Simulation studies (22) have shown that the bootstrap CI around the estimated expansion time τ has good coverage (see, for example, p. 96 of ref. 35) in the sense that the true parameter is included in a 100 × (1 − α) percentage CI with a probability close to 1 − α. Assuming no error in the mutation rate, we can therefore give some credence to the limits of the 95% CI reported in Table 1 (Column 9), with upper limits lower than 100 KY, except in Africa and Asia. However, the bootstrap percentile CI intervals we have computed rely on the assumption that the dispersion of the estimations around the parameters does not depend on the values of the parameters. This does not seem to be the case for θ0 and θ1, but it is almost true for the expansion time τ (see figure 4 in ref. 22). The consequence is that the bootstrap CIs for θ0 and θ1 are usually too large; however, our conclusions depend mainly on the times of the expansions and not on their exact magnitude.
Genetic Diversity Not Explained by Stepwise Expansions.
Whereas the expansion model seems to be established for most human populations, a few populations (shown in boldface in Table 1) do not show signs of recent expansions. They can be divided into three categories.
The four Amerindian populations.
As indicated by the SSD statistic, the stationary or expansion model is rejected for the Colombian (P = 0.02) and the Mapuche (P = 0.009) samples and is very close to being rejected for the Kuna (P = 0.054) and the Ngobe (P = 0.056) from Panama. Alternative demographic scenarios must be invoked for these populations, e.g., (i) a strong founder effect at the time of the colonization of the Americas from the Bering Strait that would have erased previous diversity except for a few major lineages, (ii) a recent population crash after the European invasions, or (iii) a combination of these scenarios (36–38).
The Luzon Sample (Philippines) and the Herero (Botswana).
These samples do not fit with a simple expansion model. The Herero seem to have undergone a drastic and recent founder effect (39), which has depleted its genetic diversity and erased any sign of previous demography. On the other hand, the Luzon sample presents an overly leptokurvic unimodal mismatch distribution, which even a large expansion seldom reproduces.
The current or previous HGPs.
The remaining eight samples that do not show evidence of population expansions are HGPs from different continents (see Table 1): Australian aborigines (Riverine sample), !Kung and Pygmies from Africa, Mukhri from India, and four Saami populations from Northern Europe. Note that a visual difference between the shapes of the mismatch distribution found for food gatherers and food producers has been noted previously (40), but this observation has not been quantified or tested, and it has been criticized for its lack of statistical rigor (41).
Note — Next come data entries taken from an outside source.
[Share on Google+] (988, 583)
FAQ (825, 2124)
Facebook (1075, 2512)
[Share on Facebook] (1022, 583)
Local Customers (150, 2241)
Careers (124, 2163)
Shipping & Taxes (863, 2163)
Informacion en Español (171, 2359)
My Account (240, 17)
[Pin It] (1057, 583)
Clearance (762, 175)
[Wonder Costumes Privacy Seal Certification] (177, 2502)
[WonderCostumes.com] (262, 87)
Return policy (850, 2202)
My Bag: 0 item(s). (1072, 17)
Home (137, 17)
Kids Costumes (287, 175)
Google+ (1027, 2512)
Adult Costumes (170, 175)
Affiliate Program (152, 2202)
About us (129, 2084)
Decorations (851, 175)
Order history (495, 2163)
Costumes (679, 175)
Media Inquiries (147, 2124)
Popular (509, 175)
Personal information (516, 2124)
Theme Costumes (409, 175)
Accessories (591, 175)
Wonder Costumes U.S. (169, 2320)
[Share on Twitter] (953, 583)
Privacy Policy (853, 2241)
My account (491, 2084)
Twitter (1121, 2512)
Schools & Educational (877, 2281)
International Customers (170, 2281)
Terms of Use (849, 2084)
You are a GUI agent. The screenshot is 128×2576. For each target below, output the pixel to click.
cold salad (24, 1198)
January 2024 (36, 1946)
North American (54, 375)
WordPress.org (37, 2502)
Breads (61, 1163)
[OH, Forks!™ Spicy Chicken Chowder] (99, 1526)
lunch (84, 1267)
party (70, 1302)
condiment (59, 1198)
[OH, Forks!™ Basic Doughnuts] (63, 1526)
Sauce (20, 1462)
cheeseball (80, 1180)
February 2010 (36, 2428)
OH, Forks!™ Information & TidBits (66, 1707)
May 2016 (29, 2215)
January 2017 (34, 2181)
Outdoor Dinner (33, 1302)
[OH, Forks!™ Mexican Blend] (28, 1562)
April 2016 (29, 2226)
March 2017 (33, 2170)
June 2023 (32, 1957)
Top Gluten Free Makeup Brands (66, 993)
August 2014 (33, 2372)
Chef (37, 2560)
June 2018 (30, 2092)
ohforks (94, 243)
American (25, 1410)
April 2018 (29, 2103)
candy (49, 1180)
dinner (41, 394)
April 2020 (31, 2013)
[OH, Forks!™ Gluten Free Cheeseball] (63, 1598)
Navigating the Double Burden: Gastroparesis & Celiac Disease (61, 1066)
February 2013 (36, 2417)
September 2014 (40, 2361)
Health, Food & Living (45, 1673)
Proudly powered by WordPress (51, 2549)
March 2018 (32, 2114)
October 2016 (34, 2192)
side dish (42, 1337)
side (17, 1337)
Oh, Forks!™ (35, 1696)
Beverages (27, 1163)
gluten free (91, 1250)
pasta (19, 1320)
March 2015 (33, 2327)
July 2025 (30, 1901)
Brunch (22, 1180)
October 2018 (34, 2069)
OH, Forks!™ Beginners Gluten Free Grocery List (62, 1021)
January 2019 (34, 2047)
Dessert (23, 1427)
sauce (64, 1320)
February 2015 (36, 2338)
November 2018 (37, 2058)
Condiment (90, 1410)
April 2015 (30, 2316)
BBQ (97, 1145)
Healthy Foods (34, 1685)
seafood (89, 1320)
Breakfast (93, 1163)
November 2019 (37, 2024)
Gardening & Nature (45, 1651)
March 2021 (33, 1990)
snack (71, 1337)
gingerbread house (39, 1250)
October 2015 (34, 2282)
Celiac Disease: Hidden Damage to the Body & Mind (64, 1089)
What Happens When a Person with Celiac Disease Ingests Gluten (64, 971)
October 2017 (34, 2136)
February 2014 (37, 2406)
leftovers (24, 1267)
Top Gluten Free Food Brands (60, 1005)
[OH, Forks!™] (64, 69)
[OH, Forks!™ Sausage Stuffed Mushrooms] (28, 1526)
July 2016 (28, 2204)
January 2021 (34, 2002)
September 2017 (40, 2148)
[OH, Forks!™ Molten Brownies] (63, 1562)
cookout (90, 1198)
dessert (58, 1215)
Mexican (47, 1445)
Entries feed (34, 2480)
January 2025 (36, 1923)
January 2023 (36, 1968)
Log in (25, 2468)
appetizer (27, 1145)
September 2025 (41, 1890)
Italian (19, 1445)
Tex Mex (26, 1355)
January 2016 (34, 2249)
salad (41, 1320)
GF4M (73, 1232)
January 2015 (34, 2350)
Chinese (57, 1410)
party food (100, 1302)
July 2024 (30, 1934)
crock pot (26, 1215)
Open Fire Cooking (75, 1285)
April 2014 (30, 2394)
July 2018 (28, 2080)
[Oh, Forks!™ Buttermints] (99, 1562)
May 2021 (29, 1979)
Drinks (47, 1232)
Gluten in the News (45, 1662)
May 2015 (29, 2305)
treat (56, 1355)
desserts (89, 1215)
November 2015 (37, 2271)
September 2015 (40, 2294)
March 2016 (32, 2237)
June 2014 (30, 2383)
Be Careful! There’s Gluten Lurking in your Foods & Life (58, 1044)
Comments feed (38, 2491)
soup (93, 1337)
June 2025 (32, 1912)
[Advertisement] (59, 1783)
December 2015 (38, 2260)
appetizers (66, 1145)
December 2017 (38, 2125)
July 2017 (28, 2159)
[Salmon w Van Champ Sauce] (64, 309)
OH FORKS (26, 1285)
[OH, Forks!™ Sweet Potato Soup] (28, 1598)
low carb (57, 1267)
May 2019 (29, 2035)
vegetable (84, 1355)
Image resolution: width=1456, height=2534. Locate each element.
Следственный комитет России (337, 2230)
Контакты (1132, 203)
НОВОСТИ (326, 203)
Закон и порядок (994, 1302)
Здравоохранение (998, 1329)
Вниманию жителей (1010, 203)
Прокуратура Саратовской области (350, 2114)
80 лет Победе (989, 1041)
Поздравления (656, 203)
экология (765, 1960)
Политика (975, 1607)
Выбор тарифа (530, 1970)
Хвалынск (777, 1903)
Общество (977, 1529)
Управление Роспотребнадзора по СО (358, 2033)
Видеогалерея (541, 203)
Population Genetic Affinities.
In Fig. 1, we show the pattern of genetic affinities among 61 populations (the Swiss population was removed because it did not have enough overlapping nucleotides with other populations). Overall, we observe a good congruence between geographic and genetic differentiation (i.e., the population cluster on the genetic plane accords with their geographic proximity), which is in keeping with results obtained from conventional markers (34). In Fig. 1, the abbreviated names of the populations that show no sign of population growth as inferred from Table 1 are underlined. They are mainly outliers in the genetic plane, suggesting that differential demography is at least partly responsible for their large genetic distances from other populations (42). In particular, sub-Saharan African populations showing signs of Pleistocene expansions become relatively closer to non-African populations, and the distinction between Africans and non-Africans is greatly reduced.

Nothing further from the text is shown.